### Extract provided
--- --- ---

BLOG: Will higher interest rates damage estate agents’ businesses?

Drawing on his experience of previous financial wobbles, the Glentree Estates boss looks at what the Bank of England and Chancellor Hunt's activities will mean for the housing market.

bank of england interest rates

Now that interest rises have increased substantially, the Bank of England has been cranking up interest rates as it tries to reduce inflation, which at present is at circa 10%.

Chancellor Hunt is raising taxes and cutting government expenditure to address the debt void created by Covid and presently, the underwriting of the energy crisis.

But how will this all affect the residential property market and where is it all heading?

I am trying not to be a ‘contrarian’, so I would like to be the bearer of some glad tidings amongst all this doom-mongering.

Let’s start with inflation. Yes, it is eyewatering, but as any economist will tell you, it is a lagging indicator and the good news is that world prices of energy costs, commodities, raw materials, shipping and transport costs are significantly down from the heights of a few months ago.

While the underpinning of energy costs may be hugely expensive for the Treasury, all these factors will have a deflationary effect.

Interest rates

Also, 80% of mortgagees are on a fixed rate and therefore the present hikes will not influence sentiment, or affordability, for one to two years.

--- --- ---

### Data records
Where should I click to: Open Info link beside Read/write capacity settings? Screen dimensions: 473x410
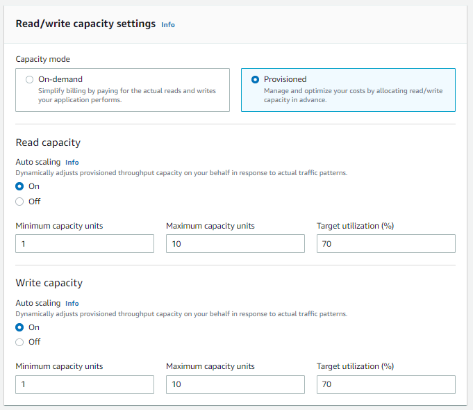point(168,24)
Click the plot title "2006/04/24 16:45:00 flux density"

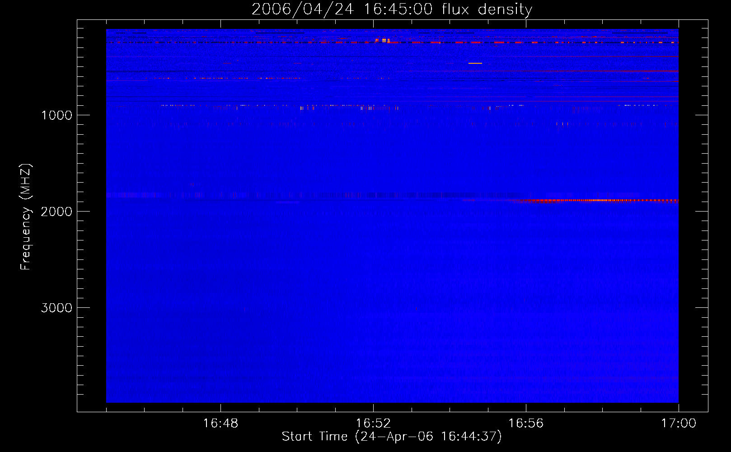coord(392,9)
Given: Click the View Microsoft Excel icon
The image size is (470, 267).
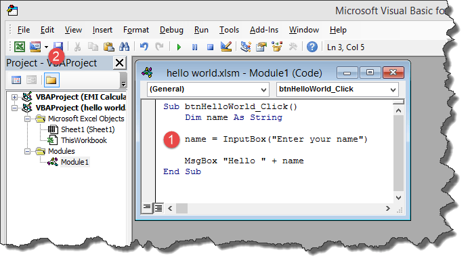Looking at the screenshot, I should point(20,47).
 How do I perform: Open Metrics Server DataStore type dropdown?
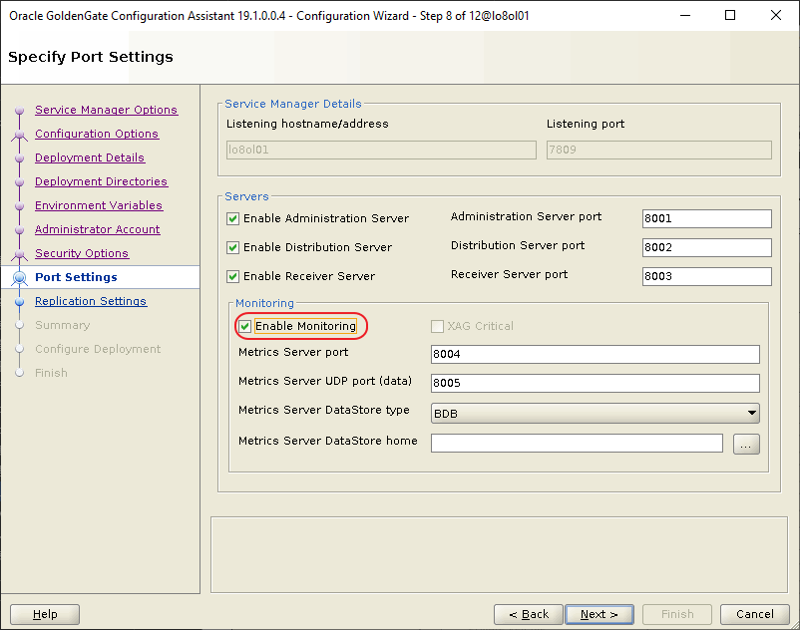click(x=595, y=413)
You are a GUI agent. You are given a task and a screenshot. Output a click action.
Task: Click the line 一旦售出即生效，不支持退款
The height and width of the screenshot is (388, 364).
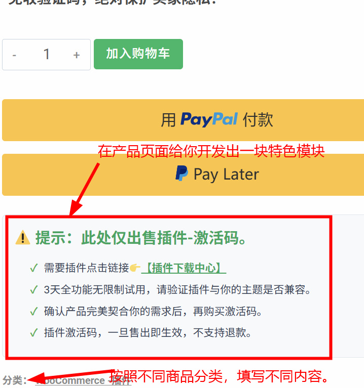coord(179,332)
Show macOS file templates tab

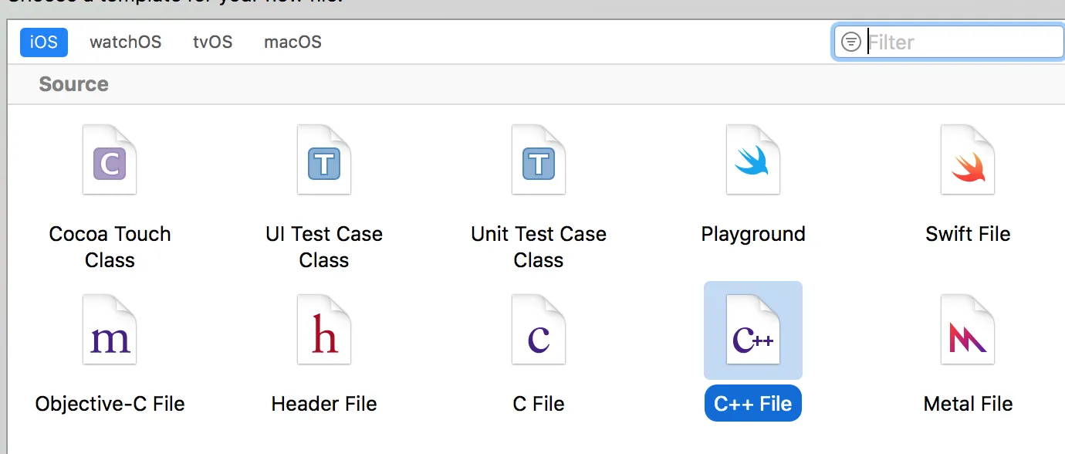coord(292,42)
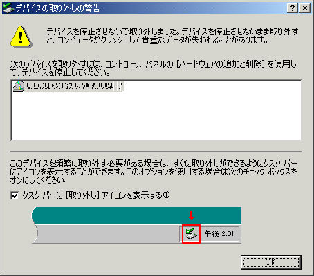Click the paragraph about frequent device removal
314x276 pixels.
154,172

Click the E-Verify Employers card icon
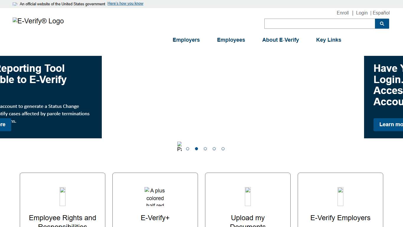(x=340, y=196)
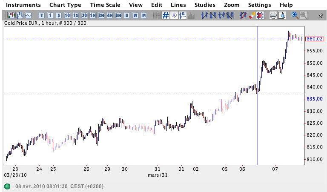This screenshot has height=192, width=327.
Task: Toggle the chart grid button
Action: [165, 15]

--- --- ---

### Exercise requirements
- A) According to the blog post on interest rates, what share of mortgagees are on a fixed rate?
- B) Please carry on the blog post on interest rates from the point where it stops.
The items have no connection to the blog post on interest rates.

### Answers in order
- A) 80% of mortgagees are on a fixed rate.

- B)
The UK follows the American economic model and over ‘the pond’ inflation is coming down, and pundits here are predicting that inflation in the UK will be circa 4% next year and, although interest rates have risen a great deal in a short time, they will peak during 2023 at around 4% or 5%, so as not to exacerbate the shallow recession that we are entering now.

Once inflation is under control it is reasonable to assume that interest rates will move down again, having had their beneficial effects, since increased taxes will carry on calming things down.

In the UK we build at least 150,000 homes less than the optimum needed to keep control of property price inflation. This will underpin any fears of a housing price crash, since the unemployment rate is hardly a worry, people, generally, feel secure in their jobs and will receive in the private and public sector an average of 5% wage increases to counteract inflation.  This will also ensure stability of the property market.

Applicant drop

As to the [London] middle market of between £1 million and £3 million, a few months ago, at the peak of the market, you would have had some 40 applicants over a property resulting in around five offers. Today you would get 20 appointments to inspect and offer.

Nevertheless, my agency Glentree has been busier during the past six weeks for the middle to top end of the market than we have over the past three months with the sale price in Northwest London being about £1,070 per square foot on average.

Properties in the lower to middle market take about three months to sell, with properties over £10 million taking up to three years.

Sale prices are approximately 13% up from asking prices according to our data. The cheap pound is a great allure for anyone lucky enough to have dollars and foreign investors are coming back into the water having been absent for a little while.

We sold a property recently for approximately £10 million in Bishops Avenue in a matter of 28 days from instruction, which gives you an illustration that people still feel very confident.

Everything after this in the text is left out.